Agazzani, il giallo dei farmaci

L’affermazione è contenuta nella memoria difensiva dell’amico Marco Lusetti, che è indagato per "falso in testamento". Ma la procura lo esclude, non convinta della dinamica della morte del critico d’arte

Il critico d’arte Alberto Agazzani venne trovato senza vita il 16 novembre scorso

Il critico d’arte Alberto Agazzani venne trovato senza vita il 16 novembre scorso

Reggio Emilia, 11 maggio 2016 – La storia di un presunto farmaco, si apprende, l’aveva tirata fuori la difesa di Marco Lusetti, nell’ambito dell’inchiesta sul testamento con cui Alberto Agazzani nominava erede universale l’ex esponente della Lega Nord, ex vicesindaco di Guastalla, consulente e pittore.

Inchiesta che ha visto finire Lusetti e il suo amico Carlo Malavolti sul registro degli indagati con l’accusa di falso in testamento olografo.
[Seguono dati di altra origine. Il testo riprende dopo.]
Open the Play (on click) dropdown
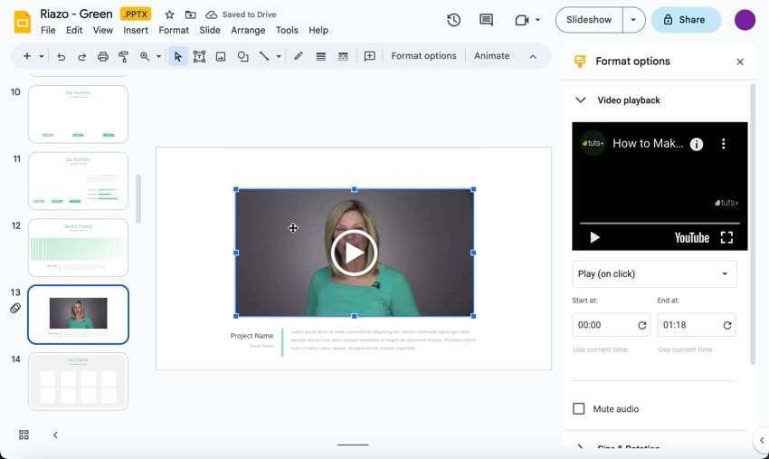This screenshot has width=769, height=459. (654, 273)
O meglio: quella storia è contenuta, ha rivelato ieri sera Telereggio, in una memoria difensiva depositata dall’avvocatessa Erika Romani, il legale di Lusetti che ha sempre negato le accuse, affermando che il critico aveva deciso di nominare erede universale lui al posto di Malavolti, ed entrambi ne avevano dato notizia in una riunione a una decina di amici.

In sostanza, si sosterrebbe nella memoria difensiva che qualcun altro era interessato ai beni del critico d’arte, e questo qualcun altro avrebbe consigliato ad Agazzani di assumere farmaci tra i cui effetti collaterali vi sarebbe l’induzione al suicidio.
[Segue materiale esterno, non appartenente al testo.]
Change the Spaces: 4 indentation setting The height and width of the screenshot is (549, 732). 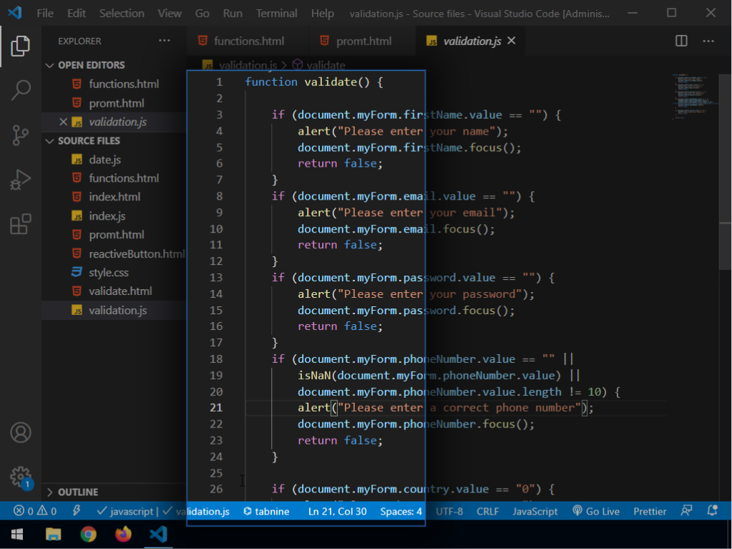tap(401, 511)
Ed ecco innescata, quando lo si viene a sapere, l’associazione spontanea con il titolo del reato ipotizzato dal sostituto procuratore Maria Rita Pantani contro ignoti: «Istigazione al suicidio», nuova inchiesta che - va sottolineato - non ha nulla a che vedere con l’indagine sui due testamenti (il secondo in ordine di tempo, quello pro Lusetti, secondo la procura falso; il primo in ordine di tempo, secondo a essere ritrovato, quello pro Malavolti, autentico).

Ma in realtà il magistrato inquirente non pare affatto credere alla tesi del farmaco che spinge al suicidio, e le sue congetture viaggiano in tutt’altra direzione. Quale sia la direzione, è coperta da segreto. Di sicuro c’è - come rilevato dal nostro giornale ieri - che la pm dispone l’esumazione delle ceneri di Agazzani per effettuare su di esse un’analisi tossicologica.
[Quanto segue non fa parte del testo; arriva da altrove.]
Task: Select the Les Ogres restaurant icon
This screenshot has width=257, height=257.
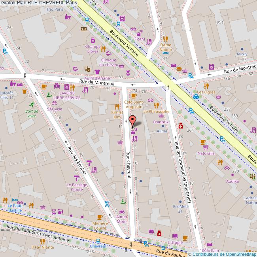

E già da qualche tempo - non era stata lei ad avere sul tavolo le carte Agazzani nell’immediatezza dei fatti - ha aperto un fascicolo per sgomberare il campo dalle ombre che un suo consulente ha evidenziato nella dinamica del suicidio.

Agazzani venne trovato impiccato a una trave con due cinture la mattina del 16 novembre scorso. Nella ricaduta, secondo l’ipotesi avanzata dal medico legale, il corpo avrebbe dovuto perlomeno scalfire il legno, come ha fatto un altro peso di novanta chili, quanto pesava il critico, in un apposito test.

Sul cadavere non venne effettuata l’autopsia e si procedette alla cremazione. Sono rimaste però le foto effettuate dalle forze dell’ordine intervenute per i rilievi: e queste foto dicono che la camicia del critico era perfetta, appena stirata e con la piega. Vi sarebbero poi dei segni sotto le ascelle.

Adesso tocca all’analisi delle ceneri, che riuniscono il corpo del critico e il legno della bara. Quali possibilità di scoprire qualcosa di utile alle indagini tramite una perizia tossicologica? Forse dei cristalli di composizione chimica diversa occultati tra le ceneri? Questi cristalli potrebbero svelarci qualcosa sulla natura delle sostanze eventualmente assorbite dal corpo? Siamo nel campo delle più avanzate ipotesi scientifiche.